Social media companies will come along and say, “We’ve got a solution: we’ll filter it for you. What we’ll do is we’ll set up algorithms that just give you the information that we’ve realised that you want, and we won’t give you the other stuff.” As human beings, we have to do that: we’ve got to filter our information simply because otherwise, we’d just be overloaded by information.
But then, we’re reliant on the algorithms to tell us what the truth is. So when you’re on social media, you get this impression that you’re in the world and that you’re understanding it. People have this weird expression: “Oh, it’s all over Facebook”. It’s not all over Facebook. There’s nothing that’s all over Facebook. It’s all over your Facebook feed, but you think it’s all over Facebook, because that’s the impression Facebook’s giving you—that it’s all over Facebook. It’s not. But you think that’s the world. It’s not; it’s just whatever thing Facebook decided to filter for you.
How are they making that decision? They’re actually not making that decision on the basis of truth; they don’t care about truth. What they care about is profits. They’ll care about what you see to keep you hooked, keep you going and keep you coming back for more, and scrolling and doomscrolling or whatever. That’s what they want because they want to keep you so that they can advertise to you.

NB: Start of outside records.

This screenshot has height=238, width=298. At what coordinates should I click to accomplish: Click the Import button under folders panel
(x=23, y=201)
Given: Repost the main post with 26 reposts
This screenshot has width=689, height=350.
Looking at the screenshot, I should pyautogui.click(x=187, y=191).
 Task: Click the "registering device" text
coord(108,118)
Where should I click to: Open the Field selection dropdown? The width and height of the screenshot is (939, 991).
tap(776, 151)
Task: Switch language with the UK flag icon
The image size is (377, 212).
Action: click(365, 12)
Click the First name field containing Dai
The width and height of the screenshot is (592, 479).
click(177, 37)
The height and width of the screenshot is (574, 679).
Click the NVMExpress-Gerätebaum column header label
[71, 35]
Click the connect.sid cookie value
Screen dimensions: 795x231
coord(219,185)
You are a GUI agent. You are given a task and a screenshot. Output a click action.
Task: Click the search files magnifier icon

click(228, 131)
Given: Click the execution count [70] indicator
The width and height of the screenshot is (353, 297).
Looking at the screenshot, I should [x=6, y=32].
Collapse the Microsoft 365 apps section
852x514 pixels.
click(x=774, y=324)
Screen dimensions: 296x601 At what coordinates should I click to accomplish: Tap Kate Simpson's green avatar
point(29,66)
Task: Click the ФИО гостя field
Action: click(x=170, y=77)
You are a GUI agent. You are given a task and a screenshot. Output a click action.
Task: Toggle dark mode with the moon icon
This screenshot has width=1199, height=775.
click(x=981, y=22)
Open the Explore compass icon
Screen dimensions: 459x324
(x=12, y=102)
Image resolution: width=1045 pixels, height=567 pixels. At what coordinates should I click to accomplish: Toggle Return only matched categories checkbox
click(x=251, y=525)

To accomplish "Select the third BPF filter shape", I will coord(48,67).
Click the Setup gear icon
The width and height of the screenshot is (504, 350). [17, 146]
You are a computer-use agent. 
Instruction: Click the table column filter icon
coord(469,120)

They’re telling you their algorithms are automatically working out—not what’s true, but what you would like. Then someone in the next room or on the seat next to you on the bus is in a completely different world, being filtered with stuff that they want to read. So is the person at the back of the bus and the other five billion people in the world who are on the same social media platform: they’re all in different universes. We’re all getting different aspects of this truth, but we’re thinking we’re all together. So it’s a very individualising kind of thing.
[Music]
Advertisements
PO: As we take a break from our podcast, I want to tell you about our next event coming up on 13 March 2024 at Moore College. Akos Balogh will be speaking with us about artificial intelligence. AI is obviously being widely embraced across our society. You’ve probably heard of Chat GPT and other AI tools. There’s a lot of concern about how it’s impacting education and other fields. Is it going to get out of control? Is it going to ultimately harm humanity? Should we be alarmed about it?
Akos will help us think as Christians about AI. What does the Bible have to say about how we should think about and use this important technology? How should it, or how might it, affect our faith? We hope that you will join us on 13 March and hear from Akos Balogh, writer and researcher, as he speaks about technology, humanity and theology at this event. Hope to see you there!
And now let’s get back to our program.
Social media and manipulation
PO: I think in the book, you even go as far as talking about social media manipulating us. It’s very easy not to be aware of that and forget that. Do you say a little bit about that?
LW: Yes. Sometimes there’s just the simple algorithmic manipulation, which is the idea by Johann Hari in a book I was reading that was helping us to see that, basically, social media companies are driven by profits, because they’re companies. They’re using the science of addiction to keep us hooked. That’s a kind of manipulation.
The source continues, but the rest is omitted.